Test score: 0.9427326816829579, which seems to be very high. In fact, it is caused by too serious data skew. The final result depends on auc
Calculate the characteristic weight coefficient coe, which will be used when converting the training results to scores later:
coe=clf.coef_ #Feature weight coefficient, which will be used later when converted to scoring rules coe ''' array([[0.62805638, 0.46284749, 0.54319513, 1.14645109, 0.42744108, 0.2503357 , 0.59564263, 0.81828033, 0.4433141 , 0.23788103]]) '''
6, Model evaluation
Model evaluation mainly depends on AUC and K-S values
#Model evaluation from sklearn.metrics import roc_curve, auc fpr, tpr, threshold = roc_curve(y_test, y_pred) roc_auc = auc(fpr, tpr) plt.plot(fpr, tpr, color='darkorange',label='ROC curve (area = %0.2f)' % roc_auc) plt.plot([0, 1], [0, 1], color='navy', linestyle='--') plt.xlim([0.0, 1.0]) plt.ylim([0.0, 1.0]) plt.xlabel('False Positive Rate') plt.ylabel('True Positive Rate') plt.title('ROC_curve') plt.legend(loc="lower right") plt.show() roc_auc #0.5756615527156178
ks
#ks fig, ax = plt.subplots() ax.plot(1 - threshold, tpr, label='tpr') # ks curves should be arranged in descending order of prediction probability, so 1-threshold image is required ax.plot(1 - threshold, fpr, label='fpr') ax.plot(1 - threshold, tpr-fpr,label='KS') plt.xlabel('score') plt.title('KS Curve') plt.ylim([0.0, 1.0]) plt.figure(figsize=(20,20)) legend = ax.legend(loc='upper left') plt.show() max(tpr-fpr) # 0.1513231054312355
ROC0.58, K-S value is about 0.15, and the modeling effect is general
Why is the score so high, but auc and ks are very low, which is caused by the imbalance of samples
7, Model result transfer score
Assuming that the score is 600 when the good / bad ratio is 20, double the good / bad ratio every 20 points higher
Now let's find the fractional scale corresponding to different woe values of each variable, and we can get:
#Model result transfer score factor = 20 / np.log(2) offset = 600 - 20 * np.log(20) / np.log(2) def get_score(coe,woe,factor): scores=[] for w in woe: score=round(coe*w*factor,0) scores.append(score) return scores x1 = get_score(coe[0][0], cut1_woe, factor) x2 = get_score(coe[0][1], cut2_woe, factor) x3 = get_score(coe[0][2], cut3_woe, factor) x4 = get_score(coe[0][3], cut4_woe, factor) x5 = get_score(coe[0][4], cut5_woe, factor) x6 = get_score(coe[0][5], cut6_woe, factor) x7 = get_score(coe[0][6], cut7_woe, factor) x8 = get_score(coe[0][7], cut8_woe, factor) x9 = get_score(coe[0][8], cut9_woe, factor) x10 = get_score(coe[0][9], cut10_woe, factor) print("Score corresponding to available quota ratio:{}".format(x1)) print("Age corresponding score:{}".format(x2)) print("Overdue 30-59 Score corresponding to the number of Tianbi:{}".format(x3)) print("Score corresponding to debt ratio:{}".format(x4)) print("Score corresponding to monthly income:{}".format(x5)) print("Score corresponding to credit quantity:{}".format(x6)) print("Score corresponding to the number of pen overdue for 90 days:{}".format(x7)) print("Score corresponding to the loan amount of fixed assets:{}".format(x8)) print("Overdue 60-89 Score corresponding to the number of Tianbi:{}".format(x9)) print("Score corresponding to the number of family members:{}".format(x10))

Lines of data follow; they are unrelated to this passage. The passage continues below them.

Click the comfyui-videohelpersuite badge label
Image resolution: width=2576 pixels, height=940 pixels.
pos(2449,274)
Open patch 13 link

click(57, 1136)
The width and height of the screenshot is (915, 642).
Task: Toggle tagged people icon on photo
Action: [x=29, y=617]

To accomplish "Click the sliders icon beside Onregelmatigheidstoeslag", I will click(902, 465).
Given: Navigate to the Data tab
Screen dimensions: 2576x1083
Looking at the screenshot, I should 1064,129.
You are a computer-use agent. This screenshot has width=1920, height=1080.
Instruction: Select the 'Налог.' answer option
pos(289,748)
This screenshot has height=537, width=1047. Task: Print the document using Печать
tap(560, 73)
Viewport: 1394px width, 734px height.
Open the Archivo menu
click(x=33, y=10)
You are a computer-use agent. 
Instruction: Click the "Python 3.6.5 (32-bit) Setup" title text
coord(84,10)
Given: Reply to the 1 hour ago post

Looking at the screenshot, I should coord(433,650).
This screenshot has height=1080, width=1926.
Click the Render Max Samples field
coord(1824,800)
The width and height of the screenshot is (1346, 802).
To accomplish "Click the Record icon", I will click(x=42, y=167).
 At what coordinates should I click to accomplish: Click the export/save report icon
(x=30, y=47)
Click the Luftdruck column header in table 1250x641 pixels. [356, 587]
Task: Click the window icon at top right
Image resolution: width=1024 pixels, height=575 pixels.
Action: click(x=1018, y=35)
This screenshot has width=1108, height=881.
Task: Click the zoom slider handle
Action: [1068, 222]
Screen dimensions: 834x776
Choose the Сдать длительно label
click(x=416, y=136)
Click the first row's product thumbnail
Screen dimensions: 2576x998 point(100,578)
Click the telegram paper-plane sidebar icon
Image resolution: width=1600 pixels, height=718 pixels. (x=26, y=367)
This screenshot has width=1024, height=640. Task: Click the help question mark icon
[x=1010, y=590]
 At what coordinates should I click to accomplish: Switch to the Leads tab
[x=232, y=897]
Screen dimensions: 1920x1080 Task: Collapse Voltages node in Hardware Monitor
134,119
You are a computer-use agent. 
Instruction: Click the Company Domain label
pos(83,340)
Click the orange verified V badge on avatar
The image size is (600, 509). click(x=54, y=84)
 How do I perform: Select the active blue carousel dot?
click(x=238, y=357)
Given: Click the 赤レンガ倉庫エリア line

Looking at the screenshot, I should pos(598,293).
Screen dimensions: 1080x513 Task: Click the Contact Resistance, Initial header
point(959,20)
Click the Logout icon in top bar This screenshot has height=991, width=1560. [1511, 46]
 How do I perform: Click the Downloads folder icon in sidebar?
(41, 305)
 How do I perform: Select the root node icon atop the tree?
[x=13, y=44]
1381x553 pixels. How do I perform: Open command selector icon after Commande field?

Score corresponding to available quota ratio: [- 22.0, - 21.0, - 5.0, 19.0]
Scores corresponding to age: [7.0, 5.0, 3.0, 2.0, - 0.0, - 5.0, - 11.0, - 14.0]
Scores corresponding to the number of transactions overdue for 30-59 days: [- 7.0, 14.0, 27.0, 37.0, 41.0]
Score corresponding to debt ratio: [- 5.0, - 2.0, 6.0]
Score corresponding to monthly income: [4.0, 1.0, - 2.0, - 4.0]
Score corresponding to credit quantity: [2.0, - 2.0, - 1.0, 0.0]
Scores corresponding to the number of 90 days overdue: [- 6.0, 34.0, 48.0, 56.0, 57.0]
Score corresponding to loan amount of fixed assets: [5.0, - 6.0, - 3.0, 2.0, 16.0]
Scores corresponding to the number of 60-89 days overdue: [- 3.0, 23.0, 35.0, 38.0]
Scores corresponding to the number of family members: [- 1.0, 1.0, 1.0, 2.0, 3.0, 5.0]
It can be seen that the higher the score, the greater the possibility of becoming a bad customer. For example, the older the age, the lower the bad customer rate, the larger the score span of the available quota ratio and the number of overdue transactions, which has a greater impact on the final total score, which confirms the results of the previous exploration and analysis.
8, Calculate total user score
1. Take the boundary division point of automatic box division
cu1=pd.qcut(train_cp["Available limit ratio"],4,labels=False,retbins=True) bins1=cu1[1] cu2=pd.qcut(train_cp["Age"],8,labels=False,retbins=True) bins2=cu2[1] # bins3=[-1,0,1,3,5,13] # cut3=pd.cut(train_cp ["30-59 days overdue"], bins3,labels=False) cu4=pd.qcut(train_cp["Debt ratio"],3,labels=False,retbins=True) bins4=cu4[1] cu5=pd.qcut(train_cp["monthly income"],4,labels=False,retbins=True) bins5=cu5[1] cu6=pd.qcut(train_cp["Credit quantity"],4,labels=False,retbins=True) bins6=cu6[1]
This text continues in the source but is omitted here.